Тимаш сдвинул драную шапку на затылок, почесал голову, лицо его сморщилось, глаза под седыми бровями превратились в узкие щелочки.
— Ходит по земле такая гадина, да вот беда — следов не оставляет… Наш он, андреевский! Носом чую! А кто — покедова не ведаю. Друг-приятель был мне Архип Алексеевич… Веришь, ночью приходит во сне и просит отомстить за него… А кто энтот враг — не указывает!
— Узнаешь что, Тимофей Иванович, ради бога, сообщи, — попросил Дмитрий Андреевич. — Я тоже уважал Блинова. И погиб он геройской смертью… Так ты думаешь, предатель и сейчас в Андреевке?
— Можа, и удрал с Ленькой, кто ж его знает? — Тимаш взглянул ясными глазами на секретаря райкома. — А можа, и в Андреевке — тише воды, ниже травы… А просить меня не надоть, Андреич, я сам на гада ползучего зуб за покойного Архипа имею!..
Когда за ним закрылась дверь, секретарь райкома сел в кресло и, глядя на обитую дерматином дверь, задумался, потом снял трубку и по памяти назвал номер телефона.
— Александр Михайлович, здравствуй! Подъезжай ко мне в райком. Кажется, в Андреевке объявился незваный гость.

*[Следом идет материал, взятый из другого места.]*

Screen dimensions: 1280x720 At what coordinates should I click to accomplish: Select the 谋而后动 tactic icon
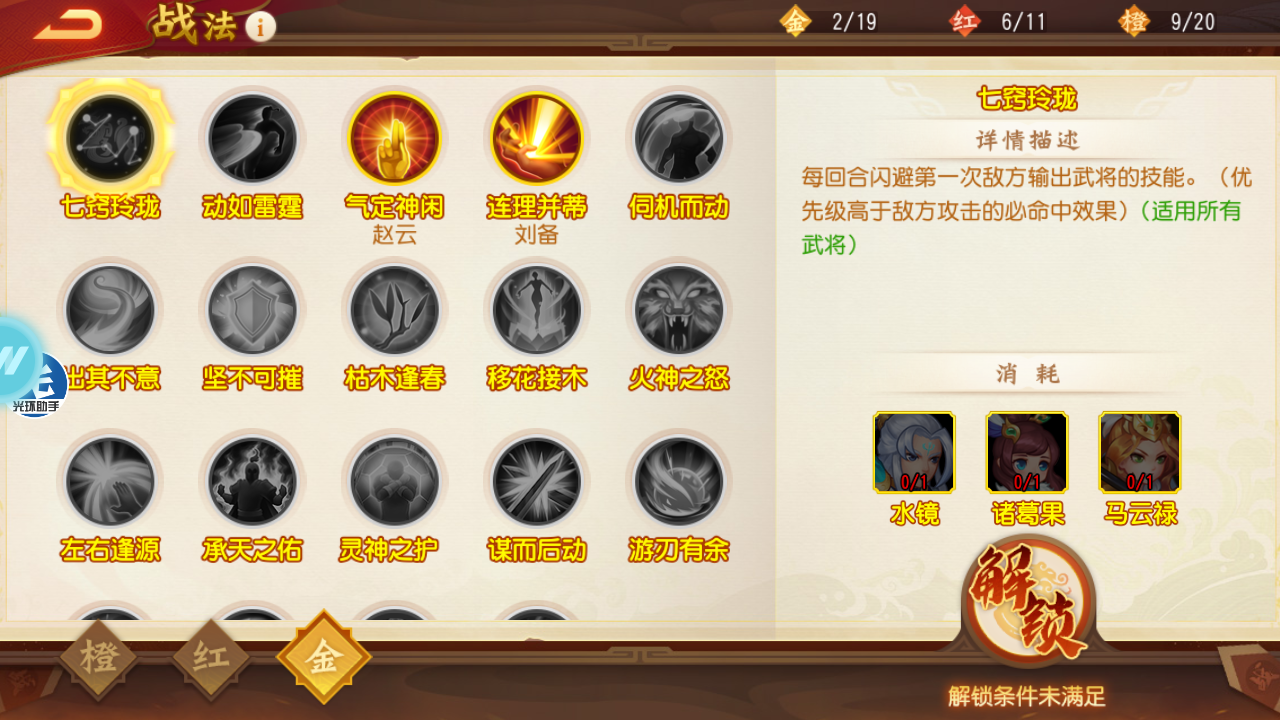[x=536, y=482]
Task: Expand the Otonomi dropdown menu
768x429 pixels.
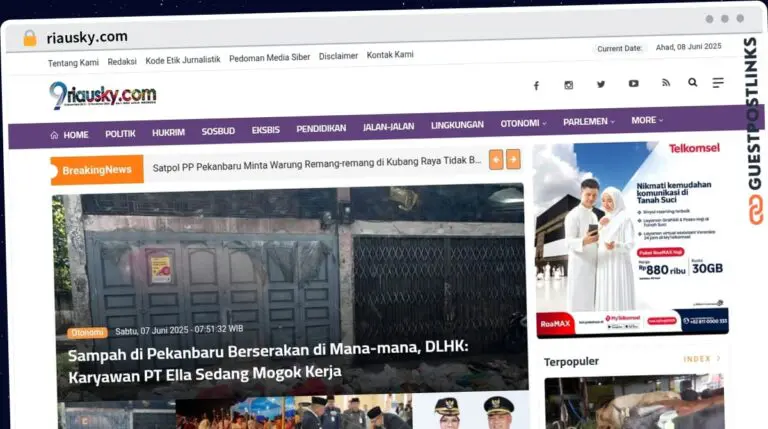Action: [x=523, y=124]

В поселке лесорубов Новины во второй половине дня появился коренастый мужчина лет сорока в черном полушубке и летных унтах. В руке у него был вместительный портфель. Зашел в магазин, взял две бутылки «московской», полкило ветчины, банку маринованных огурцов и прямиком направился к дому солдатки Никитиной. Снег яростно скрипел под унтами, был двадцатиградусный мороз, изо рта человека вырывался пар. Поселок небольшой, домов с полсотни. Ни одного кирпичного здания, даже двухэтажная школа деревянная. Метель намела на крыши сугробы, они причудливо свисали почти до самых карнизов окон. Меж домов кое-где высились огромные сосны и ели, на ветках белели намерзшие комки снега. Людей почти не видно: лесорубы с утра на тракторах уехали на делянки, ребятишки в школе, а хозяйки кухарят дома подле русских печек. Из труб вертикально тянется в чистое зеленоватое небо дым.

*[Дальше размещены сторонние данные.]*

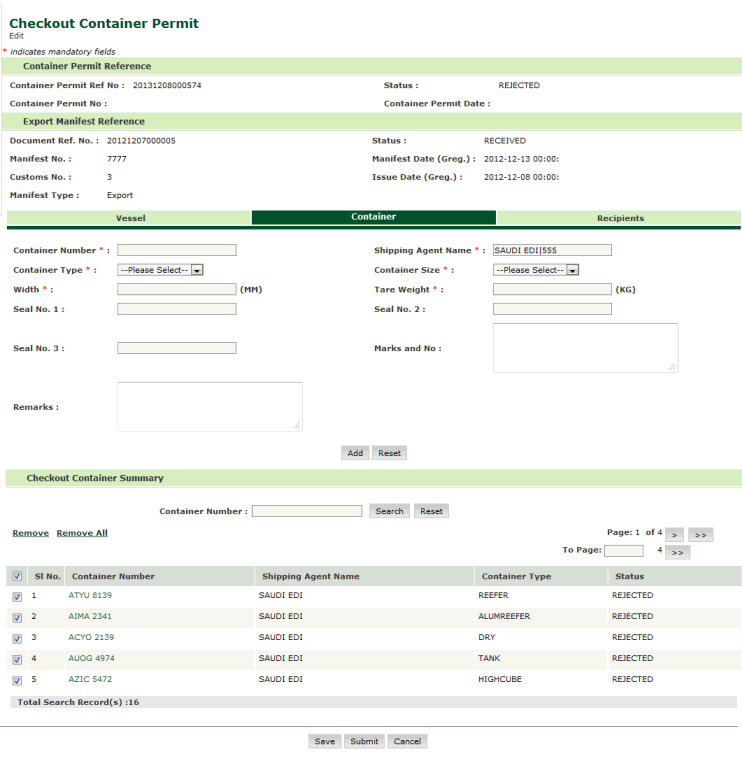Open container link AIMA 2341
Image resolution: width=742 pixels, height=765 pixels.
pos(90,616)
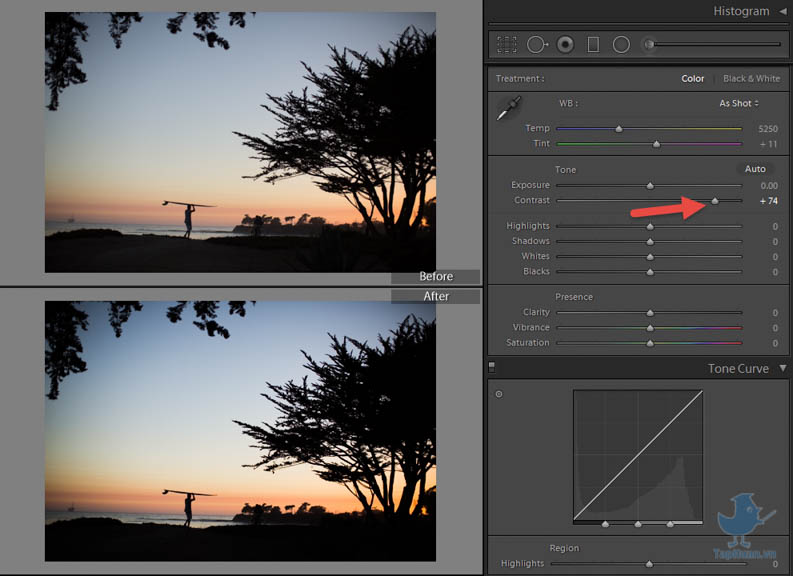Select the Radial Filter tool

pos(621,45)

Поднявшись на скрипучее промерзшее крыльцо, человек взял обшарпанный голик, старательно обмел унты и вошел в сени. Полная, в сиреневой косынке, с раскрасневшимся лицом женщина обернулась от печи и с любопытством уставилась на незваного гостя.
— Я к Грибову, — поздоровавшись, сказал тот.
— Иван Сергеевич ранехонько отправился на охоту, — словоохотливо сообщила хозяйка. — Тут у нас зайцев много, давеча двух принес. Говорил, волчьи следы видел.
Человек, стащив с кудрявой головы шапку, осматривался: русская печь с прислоненной к ней длинной лавкой занимала добрую половину кухни, у окна — грубый деревянный стол, накрытый розовой клеенкой, у стены — узкая железная койка, белая двустворчатая дверь вела в горницу. На табуретке сидела большая, серая, с белыми подпалинами кошка и, сузив желтые глаза, смотрела на вошедшего.
— Так и думала — к нам нынче гости, — улыбнулась женщина. — Кошка спозаранку умывалась, гостей звала в дом… Да вы проходите, раздевайтесь, как вас величать-то?
— Виталий Макарович, — ответил он. Снял полушубок, повесил на деревянную вешалку, косо приколоченную у порога.
— Сейчас самовар поставлю, — засуетилась хозяйка. — Небось с дороги-то голодные? Тут в чугунке тушеная зайчатина с картошкой, сейчас подогрею.
Женщина заметно окала; несмотря на полноту, передвигалась легко, плавно — крашеные деревянные половицы разноголосо пели под ее ногами в серых валенках. Виталий Макарович, смахнув на пол кошку, присел у окна на бурую табуретку, потер большие красные руки одна о другую. От хозяйки это не укрылось.